Homer proteins mediate the interaction between STIM1 and Cav1.2 channels

STIM1 is a ubiquitous Ca 2 + sensor of the intracellular, agonist-sensitive, Ca 2 + stores that communicates the filling state of the Ca 2 + compartments to plasma membrane store-operated Ca 2 + (SOC) channels. STIM1 has been presented as a point of convergence between store-operated and voltage-operated Ca 2 + influx, both inducing activation of SOC channels while suppressing Ca v 1.2 channels. Here we report that Homer proteins play a relevant role in the communication between STIM1 and Ca v 1.2 channels.
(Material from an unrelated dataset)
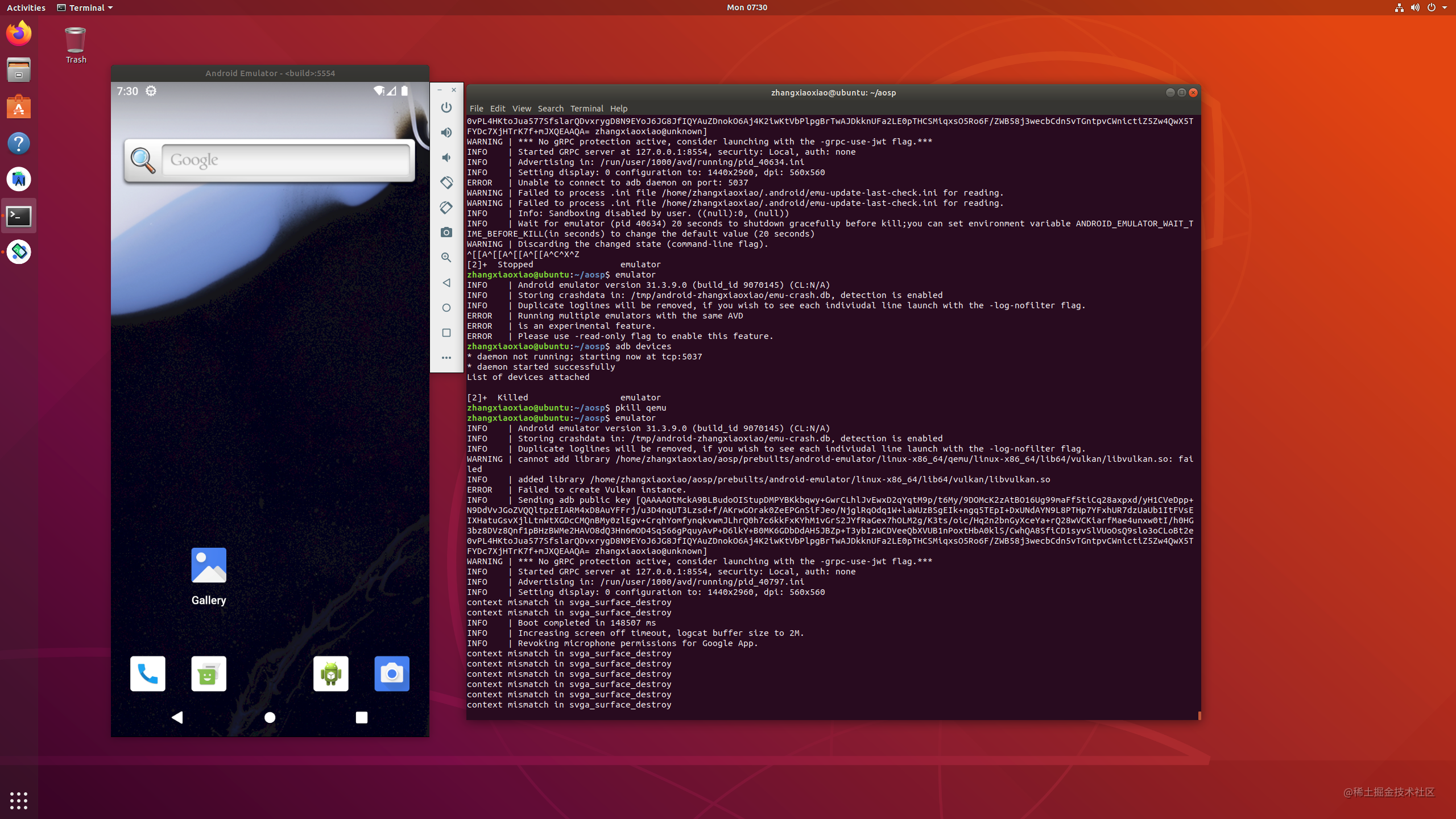
Task: Tap the Google search bar widget
Action: 267,160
HEK-293 cells transiently expressing Ca v 1.2 channel subunits α 1 , β 2 and α 2 δ–1 exhibited a significant Ca 2 + entry upon treatment with a high concentration of KCl. In Ca v 1.2-expressing cells, treatment with thapsigargin (TG), to induce passive discharge of the intracellular Ca 2 + stores, resulted in Ca 2 + influx that was significantly greater than in cells not expressing Ca v 1.2 channels, a difference that was abolished by nifedipine and diltiazem. Treatment with TG induces co-immunoprecipitation of Homer1 with STIM1 and the Ca v 1.2 α 1 subunit. Impairment of Homer function by introduction of the synthetic PPKKFR peptide into cells, which emulates the proline-rich sequences of the PPXXF motif, or using siRNA Homer1, reduced the association of STIM1 and the Ca v 1.2 α 1 subunit. These findings indicate that Homer is important for the association between both proteins. Finally, treatment with siRNA Homer1 or the PPKKFR peptide enhanced the nifedipine-sensitive component of TG response in Ca v 1.2-expressing cells. Altogether, these findings provide evidence for a new role of Homer1 supporting the regulation of Cav1.2 channels by STIM1.